PTC wants more sales tax, but from whom?

Claude Paquin's picture

In the 11 educational articles I wrote for The Citizen in the weeks preceding the November school SPLOST vote in Fayette County, I pretty much explained how local sales tax is collected in Georgia. I certainly made it clear that the state of Georgia keeps 1 percent of our local sales tax and the merchants get another one-half of 1 percent.

The Citizen now reports that the Peachtree City mayor wants to “privatize” local sales tax collection through a system linked to each merchant’s cash register.

I believe he may not be seeking to privatize local sales tax collections so much as to come up with a system which gives the county all the sales tax money to which it is entitled.

The merchants who collect sales tax from Fayette County residents are expected to complete sales tax reports on which they show, county by county, the sales tax collected in each of them. Many of these merchants get sloppy with this and pick either their own county or some big county as the tax source. This happens mostly with goods delivered from outside the county. This cheats some counties of the local tax to which they are entitled, and it rewards the wrong county.

Most merchants don’t care. The state of Georgia runs this program, but it is unlikely it cares very much either.

Mayor Logsdon’s proposal to tie local tax to local cash registers is unlikely to solve the problem I have described.

» **WORK INSTRUCTIONS**
[1] Do the following statements agree with the sales tax letter? Answer yes or no for each, quoting the deciding words of the letter. (a) The state of Georgia keeps 1 percent of the local sales tax. (b) The misreporting happens mostly with goods sold in stores inside the county. (c) The writer expects the mayor's proposal to solve the problem the writer describes.
[2] Write a continuation of the sales tax letter, starting after its last sentence.
The records come from an unrelated source.

» **RAW DATA**
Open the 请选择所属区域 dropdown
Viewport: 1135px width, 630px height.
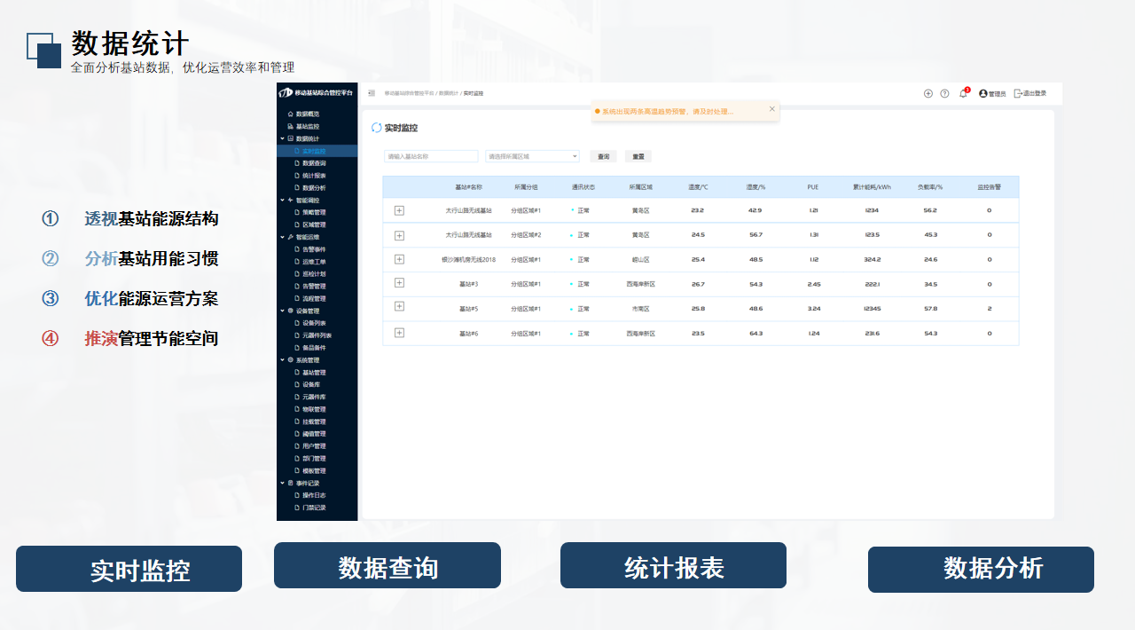pos(532,156)
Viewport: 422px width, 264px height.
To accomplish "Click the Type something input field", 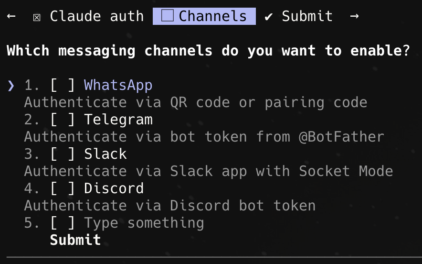I will coord(144,223).
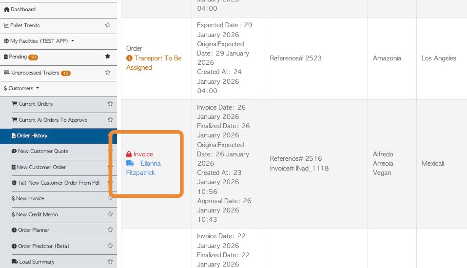Click the Dashboard home icon
The width and height of the screenshot is (467, 268).
tap(6, 9)
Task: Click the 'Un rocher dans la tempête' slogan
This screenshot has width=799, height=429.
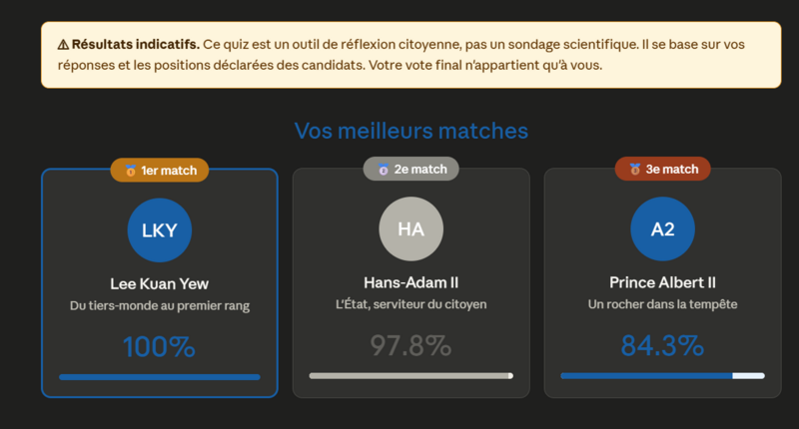Action: point(662,304)
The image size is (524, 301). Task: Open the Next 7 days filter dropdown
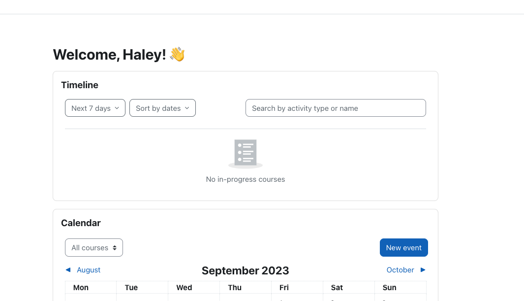(95, 108)
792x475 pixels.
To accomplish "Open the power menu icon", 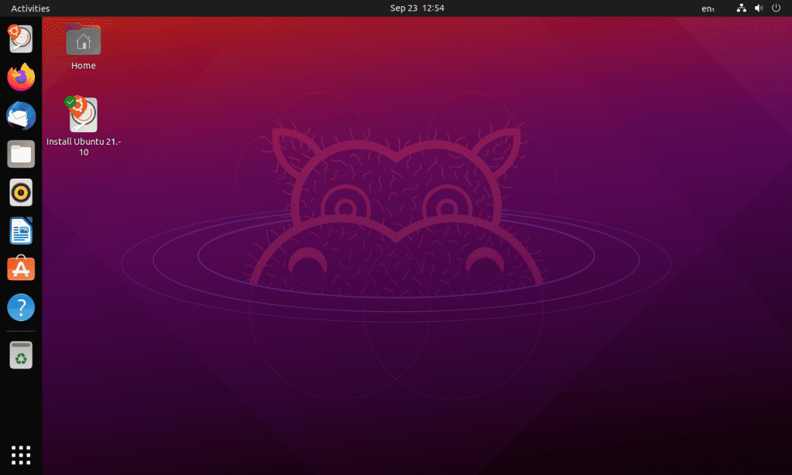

» **EXERCISE RESPONSES**
[1]
(a) Yes: "the state of Georgia keeps 1 percent of our local sales tax"
(b) No: "This happens mostly with goods delivered from outside the county."
(c) No: "is unlikely to solve the problem I have described."

[2]
Peachtree City has proven pretty aggressive in hogging local sales tax, both the LOST and the road SPLOST. The city has argued that the sales tax collected in PTC belongs to PTC. The people who live in Fayette County but outside PTC often shop in PTC, because the unincorporated part of Fayette County has little commercial life. PTC is ready, willing and able to take their tax and keep it within PTC.

In past years, I have explained how the 1-percent LOST cheats the residents of the unincorporated part of Fayette County of one-half of what they contribute, to the benefit of the cities (mostly PTC) in the county. Our county commissioners have gone along with this, and our citizens have never seemed to care.

The PTC mayor’s main goal is most likely to collect more money. I doubt that he cares whether it is at the expense of the rest of the county’s residents.

At the very least some of us ought to let him know we have some inkling of what’s at stake. I agree with him that our sales tax dollars should not go to other counties. I don’t agree with him that county sales tax collected in PTC belongs only, or even mostly, to PTC citizens when it should belong to the whole county.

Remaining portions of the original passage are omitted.